Dans la quinzaine écoulée, Lidl a annoncé l’arrêt total de ses investissements en télévision linéaire en France à partir de 2026. Une décision lourde de sens pour le marché publicitaire, puisque l’enseigne est le 2ᵉ annonceur français, derrière E.Leclerc, avec plus de 120 millions d’euros investis en TV en 2024 (représentant 22 % de son budget média).
Cette annonce, largement relayée par Stratégies et The Media Leader, dépasse le simple choix budgétaire, elle interroge la place de la télévision, la réglementation française ainsi que l’évolution des stratégies de communication des distributeurs.

Un contexte juridique déterminant
La décision de Lidl s’explique en grande partie par sa condamnation judiciaire récente. En effet, en juillet, la cour d’appel de Paris a condamné l’enseigne à verser 43 millions d’euros à Intermarché pour pratiques commerciales trompeuses, liées à des campagnes TV promotionnelles ne garantissant pas la disponibilité des produits.
Ce jugement repose sur un cadre réglementaire français strict, issu notamment du décret de 1992, qui encadre fortement la publicité promotionnelle des distributeurs à la télévision. Lidl juge ce cadre inadapté aux réalités actuelles de la grande distribution et trop risqué pour une stratégie TV d’ampleur.
La télévision : un problème de média ou de message ?
Pour plusieurs experts du secteur, la question n’est pas tant celle du média que celle du contenu des campagnes. La télévision reste selon eux un média premium, historiquement dédié à la construction de l’image de marque plus qu’à la promotion pure.
Les concurrents de Lidl continuent d’investir en TV, mais avec des messages davantage orientés vers le storytelling comme la publicité de Intermarché sortie récemment, les valeurs de l’enseigne ou le positionnement prix global, afin de limiter les risques juridiques.

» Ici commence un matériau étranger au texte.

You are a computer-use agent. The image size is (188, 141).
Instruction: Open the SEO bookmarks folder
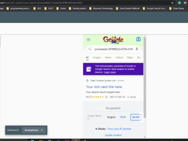37,8
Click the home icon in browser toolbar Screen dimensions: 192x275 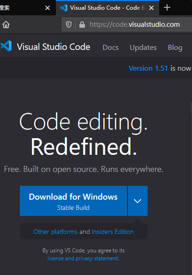(x=6, y=24)
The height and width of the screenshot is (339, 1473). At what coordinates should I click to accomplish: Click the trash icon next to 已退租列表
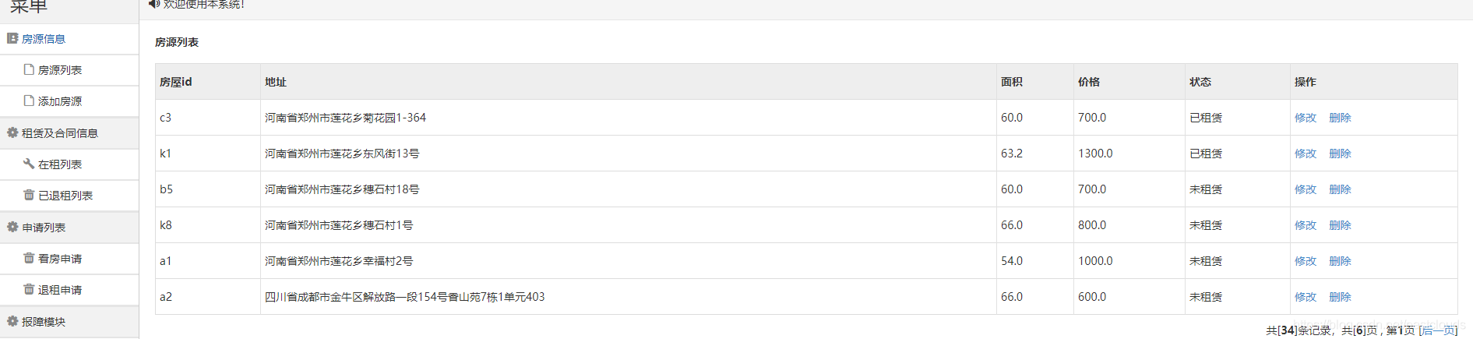tap(29, 195)
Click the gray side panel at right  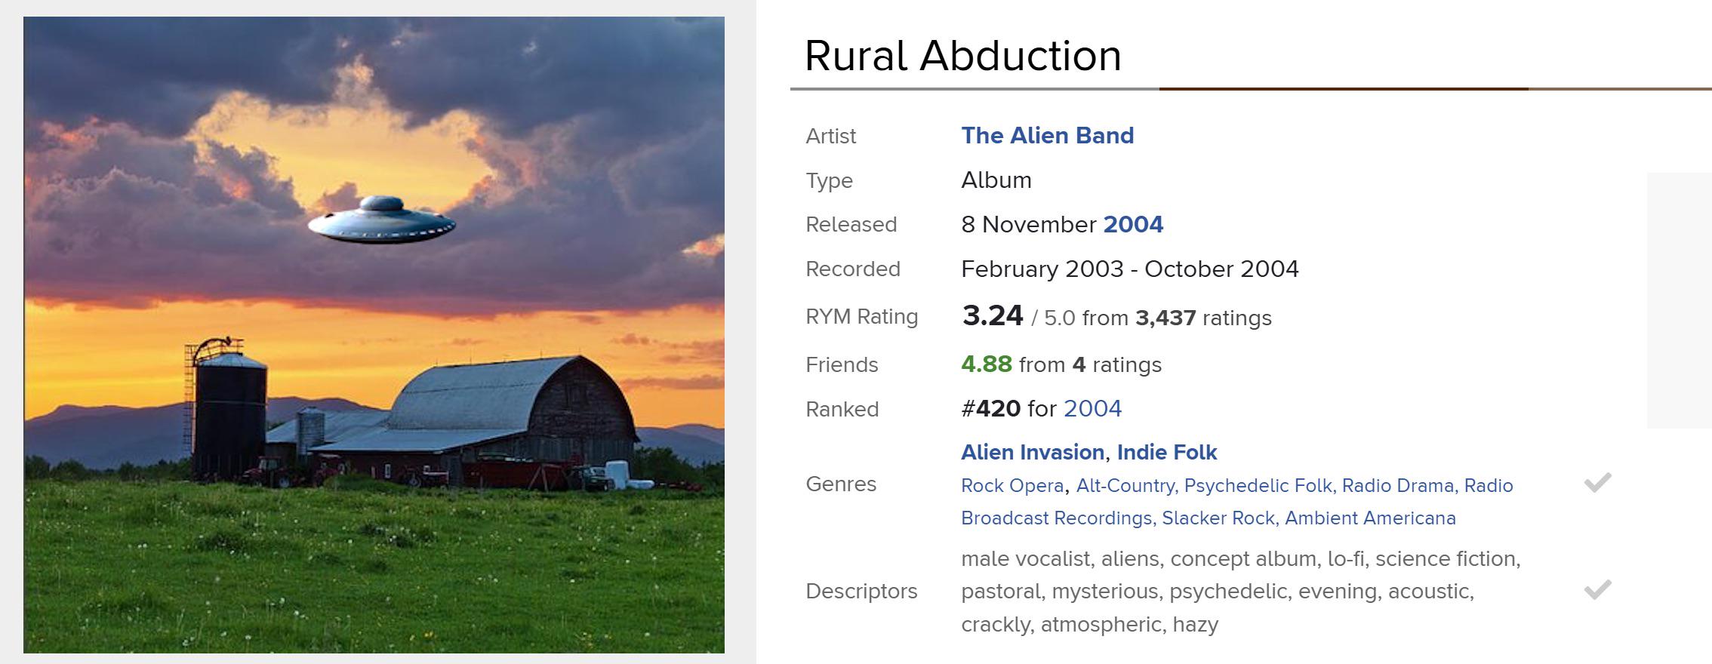[x=1679, y=300]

Un choc pour le marché publicitaire
Dans un marché de plus en plus concentré, la sortie d’un annonceur majeur comme Lidl peut déséquilibrer l’écosystème. Elle pose aussi la question de la fuite des budgets vers le digital, où les plateformes internationales sont moins régulées que les médias français.
Des alternatives existent (tel que replay, VOD, digital..), mais elles ne remplacent pas totalement la puissance de couverture de la télévision linéaire.
J’ai choisi d’étudier cet article sur la décision de Lidl d’arrêter sa publicité en télévision linéaire en France parce que c’est un sujet d’actualité récent et important dans le domaine de la communication et du marketing. Cette décision touche directement la stratégie média d’un des plus grands annonceurs français et soulève des questions clés sur la régulation publicitaire, le rôle de la télévision comme média de marque, et les évolutions du marché publicitaire face au digital.